# [HOW TO COMPLETE THIS TASK]
Pictures are to be omitted. Output only the lines from the one containing "Click the US Dollar (USD) currency text" through the end of the data, word for word.

# [DATA SHOWN]

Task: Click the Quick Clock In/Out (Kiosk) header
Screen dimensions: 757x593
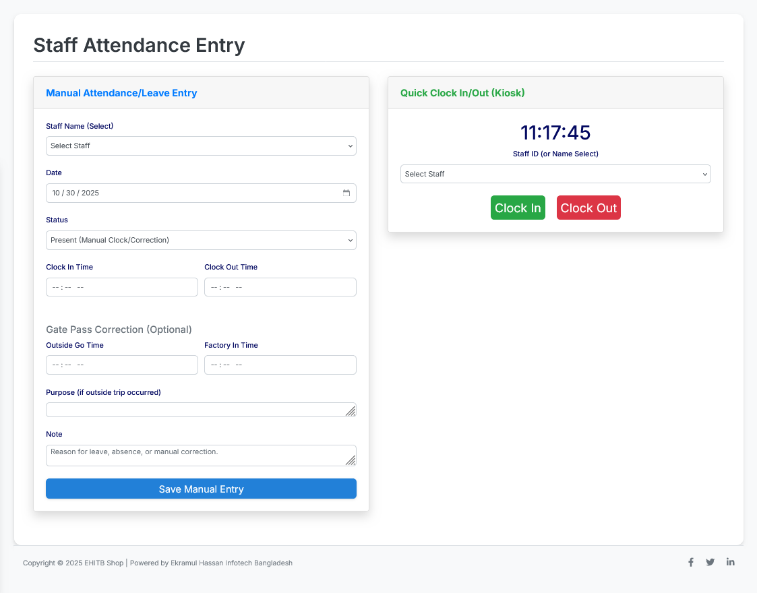Action: point(462,93)
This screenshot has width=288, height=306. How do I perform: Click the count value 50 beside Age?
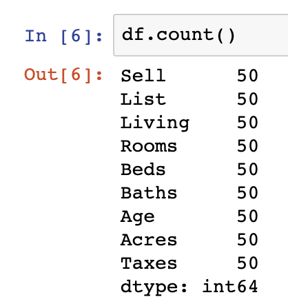click(x=247, y=216)
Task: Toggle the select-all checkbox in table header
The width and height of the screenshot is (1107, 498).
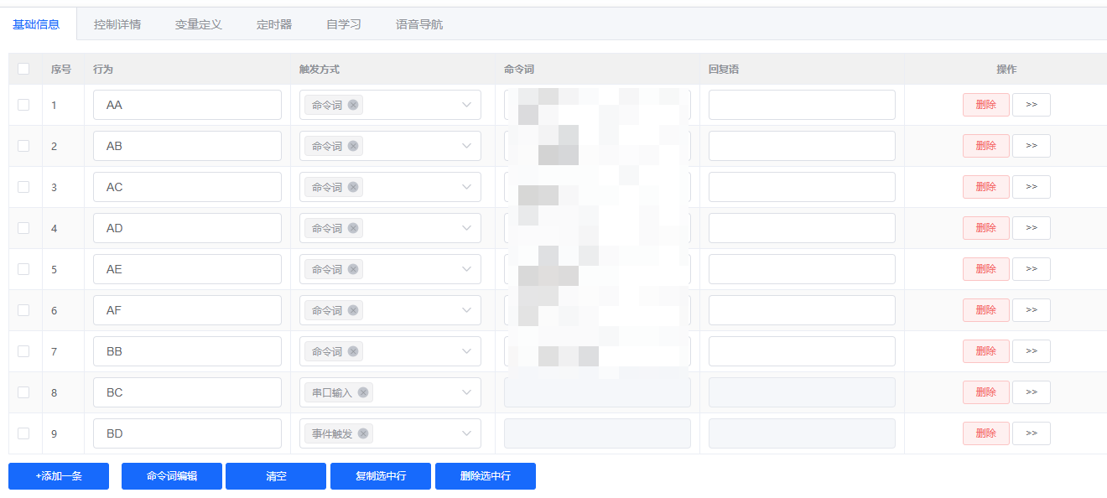Action: (23, 69)
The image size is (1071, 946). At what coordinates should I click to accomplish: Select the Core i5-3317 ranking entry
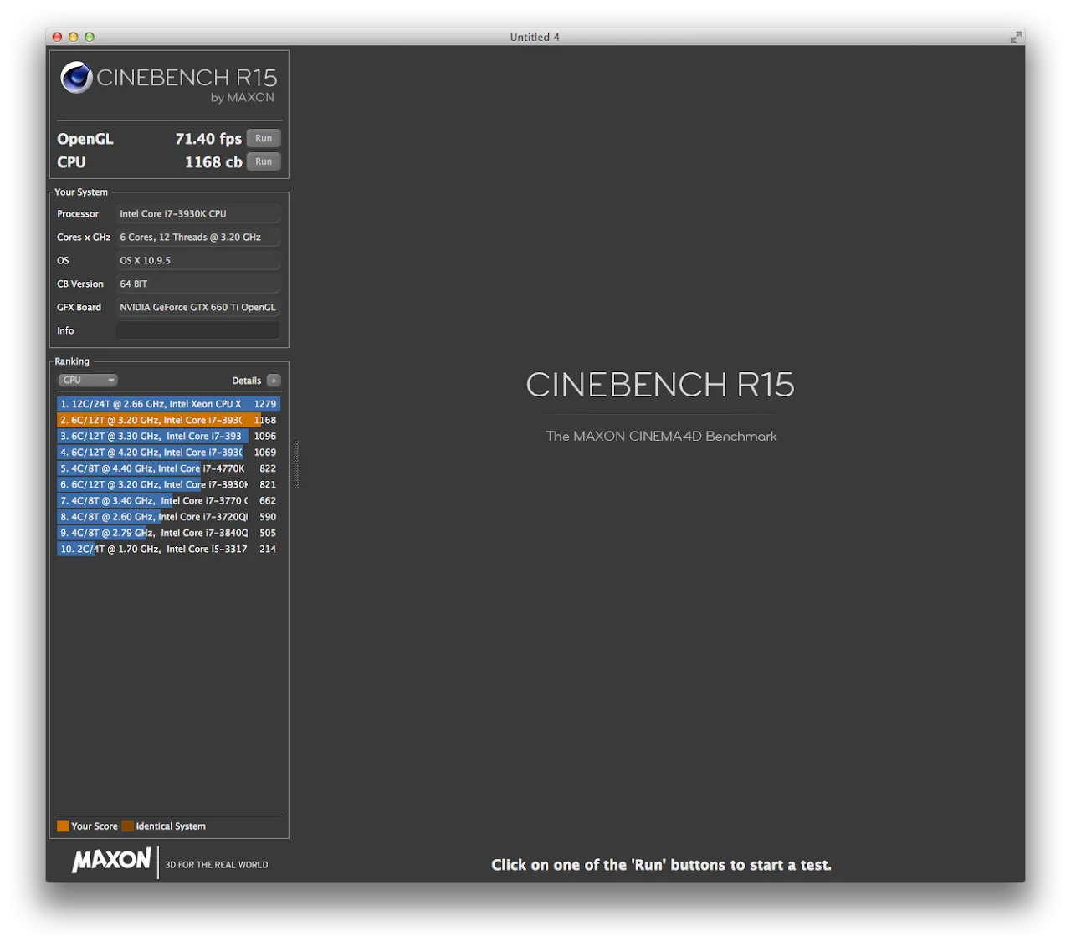pos(167,550)
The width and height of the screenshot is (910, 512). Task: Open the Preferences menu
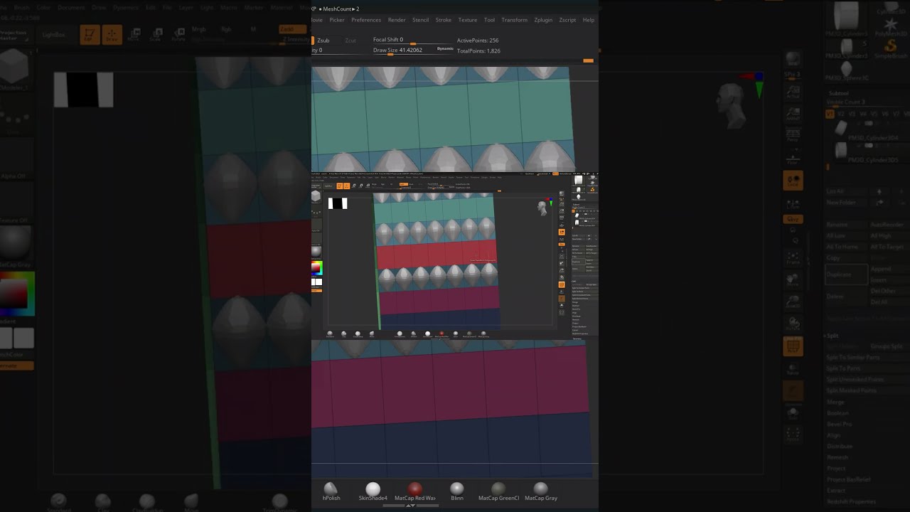pyautogui.click(x=366, y=20)
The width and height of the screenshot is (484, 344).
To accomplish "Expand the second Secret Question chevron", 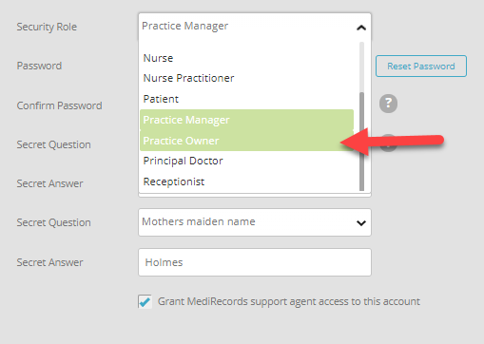I will point(361,222).
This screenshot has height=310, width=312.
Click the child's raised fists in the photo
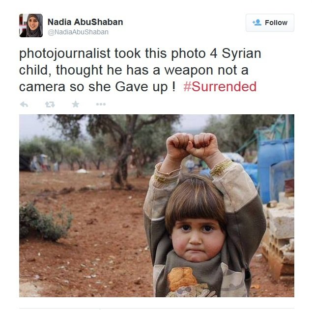192,146
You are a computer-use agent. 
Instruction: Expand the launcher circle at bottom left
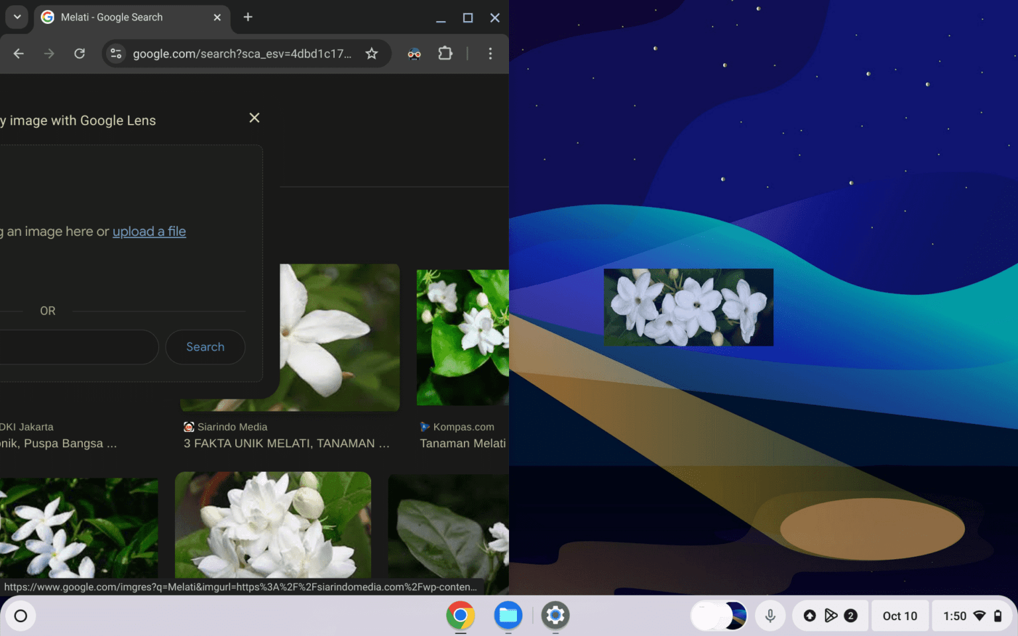[x=20, y=615]
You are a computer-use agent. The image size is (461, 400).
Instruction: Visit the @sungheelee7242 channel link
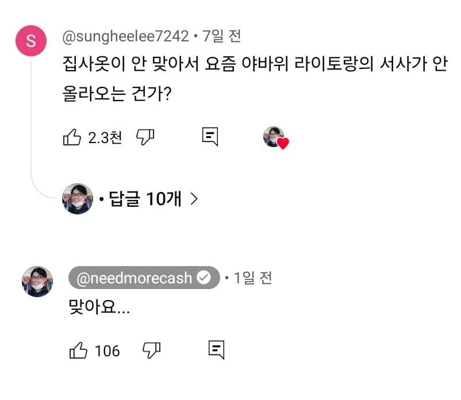click(x=125, y=37)
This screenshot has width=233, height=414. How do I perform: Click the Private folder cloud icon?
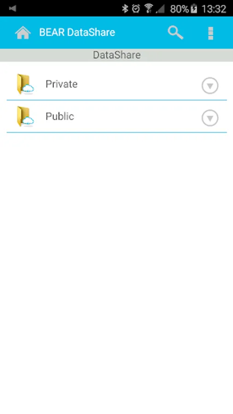pos(25,84)
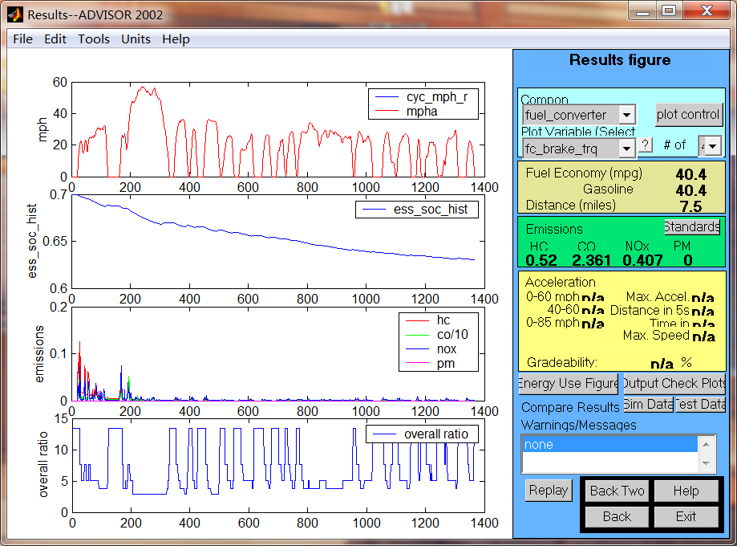Click the Warnings list scrollbar down arrow
The height and width of the screenshot is (546, 737).
pos(707,464)
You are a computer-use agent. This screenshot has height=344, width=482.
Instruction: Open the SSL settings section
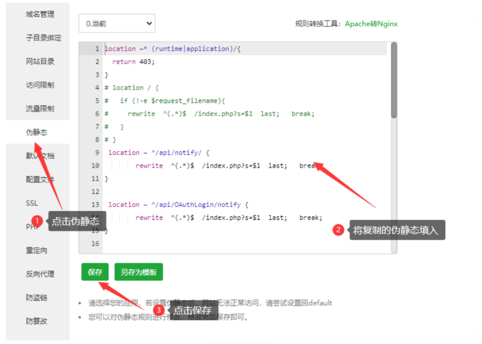point(32,203)
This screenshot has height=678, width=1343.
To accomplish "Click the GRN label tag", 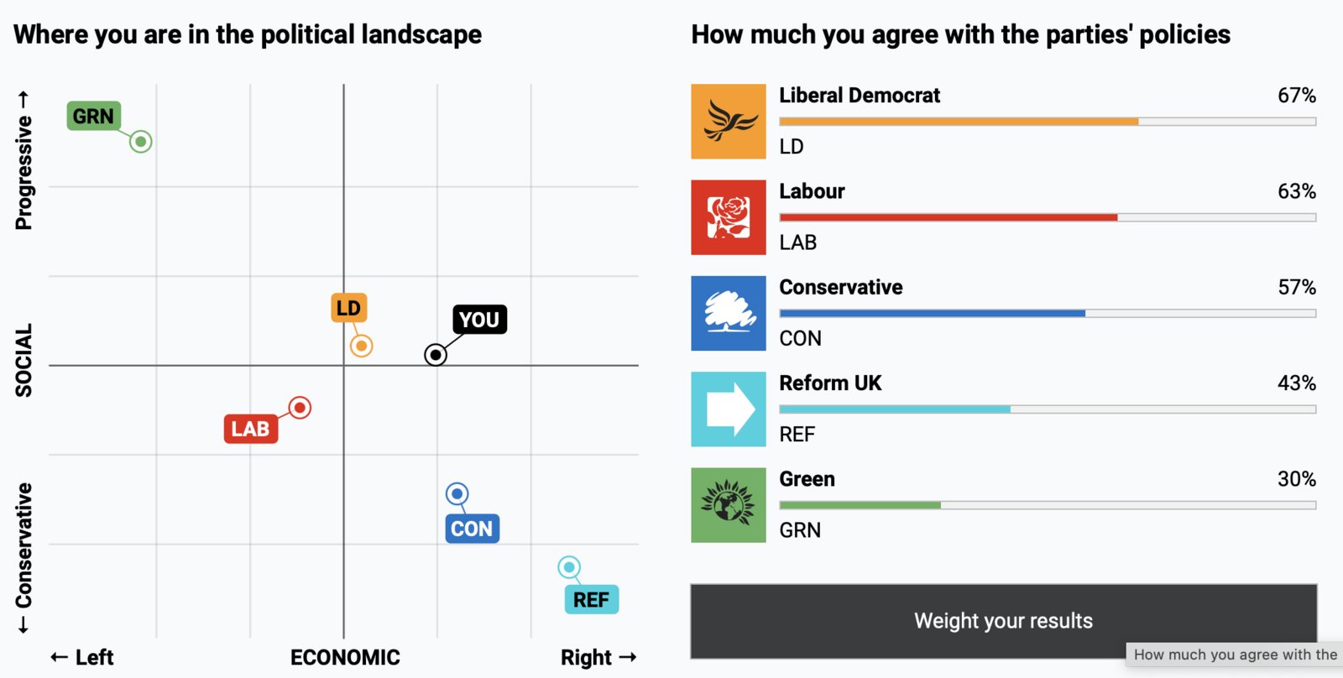I will (93, 116).
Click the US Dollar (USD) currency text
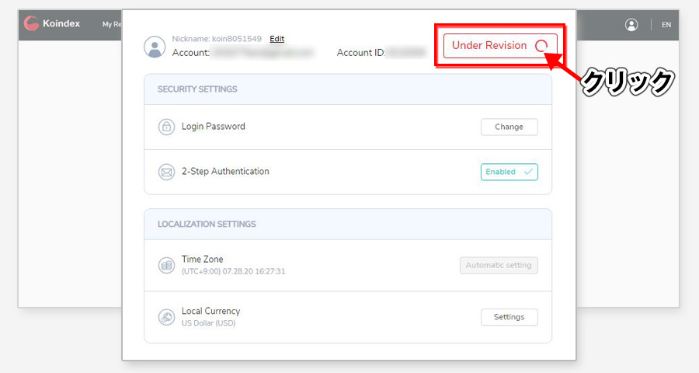 tap(208, 323)
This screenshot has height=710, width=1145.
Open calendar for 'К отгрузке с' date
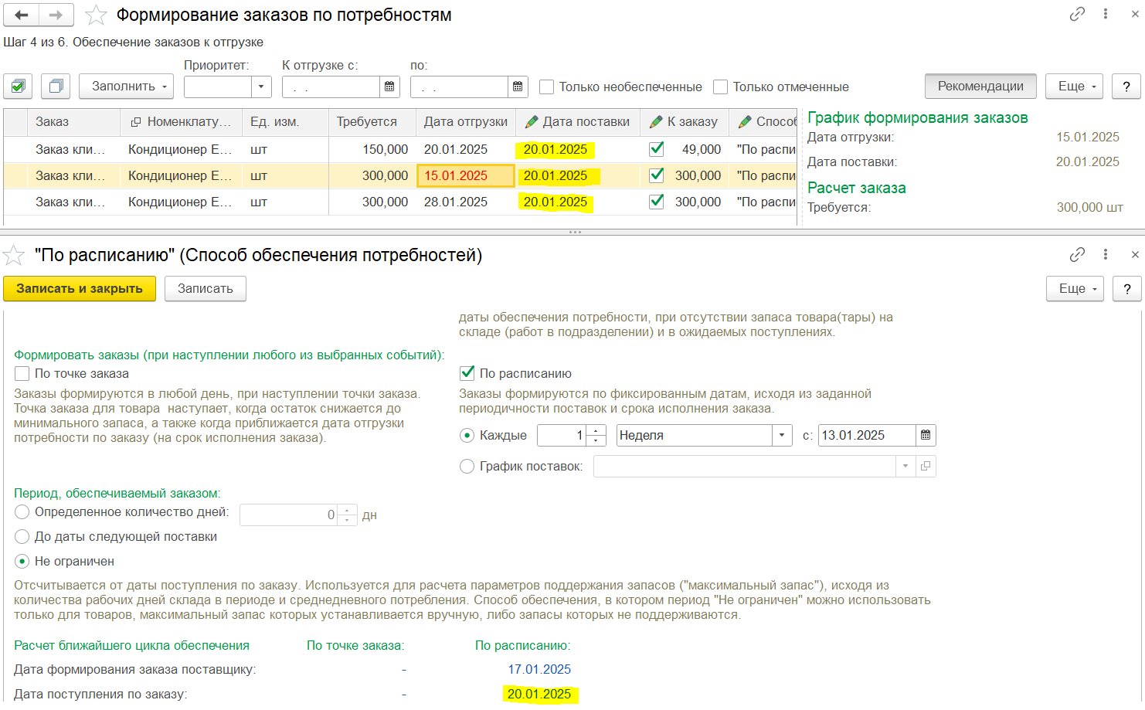389,87
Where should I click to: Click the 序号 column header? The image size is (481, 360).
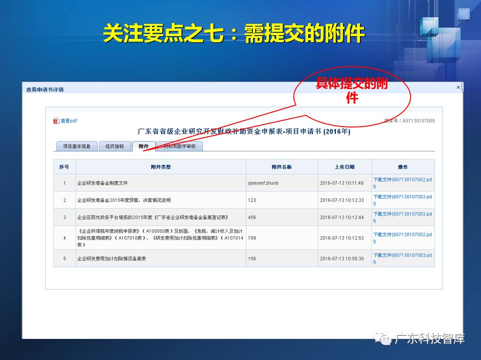(x=64, y=167)
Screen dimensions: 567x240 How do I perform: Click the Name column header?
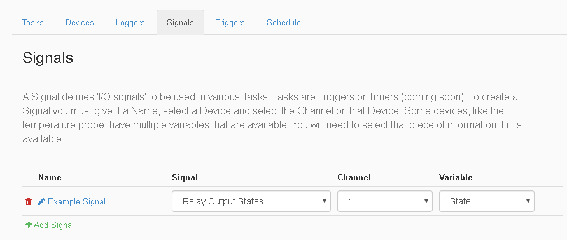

# [YOUR SOLUTION]
Click the US Dollar (USD) currency text
 tap(208, 323)
This screenshot has height=710, width=1145.
Open calendar for 'К отгрузке с' date
389,87
Where should I click to: Click the 序号 column header? The image size is (481, 360).
(x=64, y=167)
Screen dimensions: 567x240 How do I perform: Click the Name column header?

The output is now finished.